Dengue & Yellow Fever
Here’s a couple of Flaviviruses to watch out for.
There is an estimated 100 million cases per year and over 2.5 billion people at risk – virtually every country between the tropics of Capricorn and Cancer is now affected. 4 serotypes, and it is unusual to note that among the arboviruses (transmitted by Aedes mosquitoes) the humans are the natural hosts. Dengue fever (DF) is also known as ‘breakbone fever’ and. Although we know DF to have been around for many hundreds of years; it appears that Dengue Haemorrhagic Fever (DHF) emerged as an apparently new disease in SE Asia.
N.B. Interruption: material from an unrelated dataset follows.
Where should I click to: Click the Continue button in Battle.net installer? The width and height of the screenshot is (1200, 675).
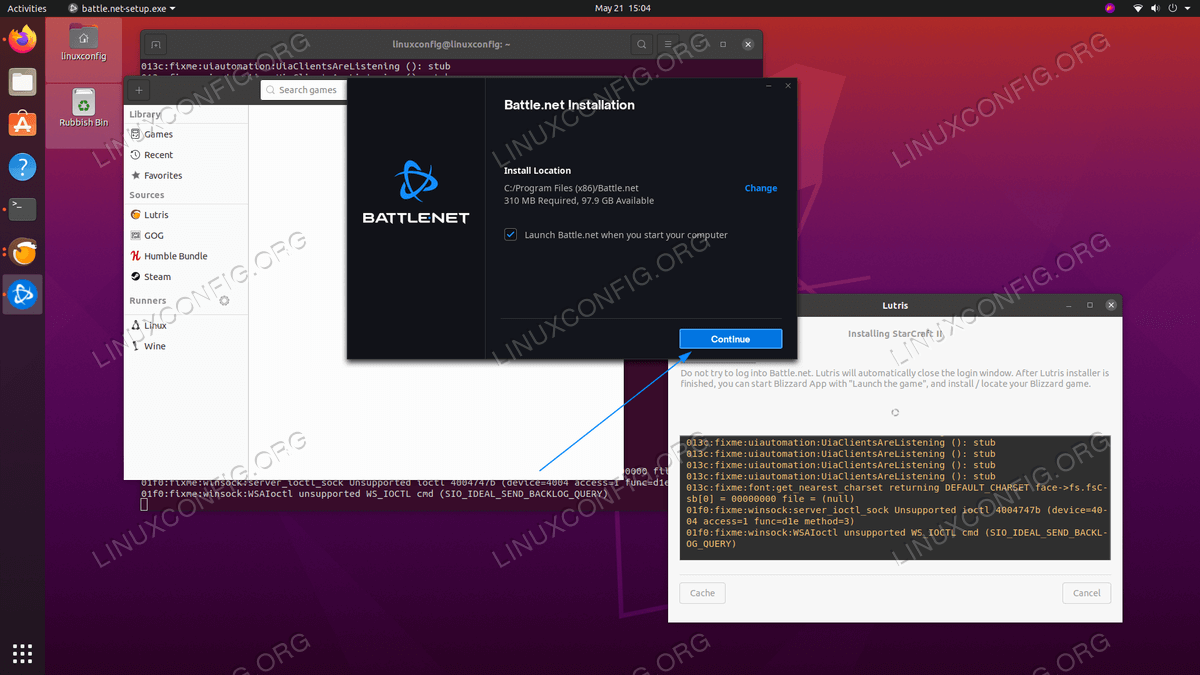(730, 339)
Symptoms include retro-orbital pain (pain behind the eye), a phobia of bright light, severe muscle pain, lymphadenopathy and, 50% of the time a rash presents. Bleeding manifestations may also show, although the more severe typically occur in children exposes to repeated infection although stroke and other major bleeds may complicate infection in adults.
There are no specific anti-viral treatments for Dengue and vaccines are only in the trial phases. The vaccine candidate furthest to progress through clinical trials, called CYD-TDV, still has not shown the protective efficacy desired.
This website is particularly helpful on the matter: http://www.denguevaccines.org/why-a-vaccine
Yellow Fever Virus
This is naturally transmitted between primates and various mosquitoes throughout Central America and Africa. Aedes aegypti transmits the virus to humans in urban cycles. It’s called ‘Yellow Fever’ because in severe disease, jaundice can be induced. Fulminant hepatic failures and gastrointestinal failure also occurs in severe disease.
The good news is that there is a highly effective vaccine, called 17D, which is a live-attenuated vaccine. It appears to provide protection for 30 – 35 years or more.